When someone is in therapy, he is usually dealing with some past trauma or a current crisis that requires professional attention in order to gain mental stability. Depending on the person’s diagnosis, he may even require the use of medications to maintain stability.
Coaching serves a different purpose. Coaching does not focus on dealing with past traumas or crises.

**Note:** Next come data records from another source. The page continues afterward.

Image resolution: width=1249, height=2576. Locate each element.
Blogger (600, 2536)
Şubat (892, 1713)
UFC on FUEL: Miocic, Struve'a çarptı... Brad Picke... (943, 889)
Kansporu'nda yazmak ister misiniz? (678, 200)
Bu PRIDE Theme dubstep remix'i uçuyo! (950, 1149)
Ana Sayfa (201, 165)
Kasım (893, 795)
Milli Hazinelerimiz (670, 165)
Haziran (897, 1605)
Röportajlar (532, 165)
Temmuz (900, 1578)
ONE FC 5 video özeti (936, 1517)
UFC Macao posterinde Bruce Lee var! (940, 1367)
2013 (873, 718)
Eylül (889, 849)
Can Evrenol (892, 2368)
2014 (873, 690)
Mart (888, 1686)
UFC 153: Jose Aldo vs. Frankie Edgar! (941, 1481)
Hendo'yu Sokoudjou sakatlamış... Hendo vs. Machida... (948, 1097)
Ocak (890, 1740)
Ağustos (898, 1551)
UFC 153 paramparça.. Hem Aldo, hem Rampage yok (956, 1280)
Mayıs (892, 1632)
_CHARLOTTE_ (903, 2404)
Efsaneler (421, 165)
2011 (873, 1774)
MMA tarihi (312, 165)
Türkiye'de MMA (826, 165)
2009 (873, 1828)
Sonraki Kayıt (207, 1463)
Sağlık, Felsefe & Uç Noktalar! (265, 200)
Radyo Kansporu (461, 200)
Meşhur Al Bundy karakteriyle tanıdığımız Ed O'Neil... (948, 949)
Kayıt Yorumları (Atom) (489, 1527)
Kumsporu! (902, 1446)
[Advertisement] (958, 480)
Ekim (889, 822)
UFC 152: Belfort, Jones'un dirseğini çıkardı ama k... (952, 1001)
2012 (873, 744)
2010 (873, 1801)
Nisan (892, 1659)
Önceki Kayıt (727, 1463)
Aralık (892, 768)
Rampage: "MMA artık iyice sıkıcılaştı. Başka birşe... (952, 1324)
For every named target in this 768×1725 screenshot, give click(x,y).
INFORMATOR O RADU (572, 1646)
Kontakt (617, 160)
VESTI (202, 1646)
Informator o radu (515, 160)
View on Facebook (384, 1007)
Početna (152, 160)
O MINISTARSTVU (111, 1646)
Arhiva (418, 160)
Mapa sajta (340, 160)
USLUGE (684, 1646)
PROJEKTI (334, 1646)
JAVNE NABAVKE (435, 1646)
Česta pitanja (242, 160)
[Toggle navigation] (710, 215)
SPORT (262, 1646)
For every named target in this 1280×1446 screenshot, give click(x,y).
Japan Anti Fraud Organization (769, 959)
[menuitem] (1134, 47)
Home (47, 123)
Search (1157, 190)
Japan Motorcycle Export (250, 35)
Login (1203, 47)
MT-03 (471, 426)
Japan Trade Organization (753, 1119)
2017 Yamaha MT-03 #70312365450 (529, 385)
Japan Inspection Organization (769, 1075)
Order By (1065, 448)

The typical coaching client is looking to tweak certain areas of his life to make it to the next level. 
When you are coaching a client, you may notice some things that may need to be addressed, but are outside of your scope as a coach. So here are some situations in which it is advisable to refer to a therapist. 
1. Past history of trauma – If your client reveals a past history of trauma or abuse and you suspect that it’s impeding progress, by all means refer to a therapist. It’s not your job as the coach to try to help them through the trauma. There are specialized techniques for this type of work. 
2. Unstable mood – It’s one thing to feel down every once in awhile. It’s another if you’re noticing constant mood swings in your client. There may be an undiagnosed mental illness that needs to be addressed. And most coaches aren’t trained mental health professionals. 
3. Addiction – Dealing with addiction takes a special set of skills. I’m a licensed psychotherapist and even I refer out if the person has issues with addiction. 
4. Depression – If you notice your client has been appearing more depressed than usual or begins expressing a desire to no longer be alive, definitely refer to a therapist. If the client mentions that he wants to commit suicide, call for help. 
There may be other situations that arise that are best suited for therapy. When in doubt confer with a therapist at the very least. 
Side note: Since I am also a mental health professional, for ethical reasons I avoid entering into a dual relationship with my clients. If I am seeing a client for coaching and I notice that there may be some mental health issues that need to be addressed, I will refer to another therapist.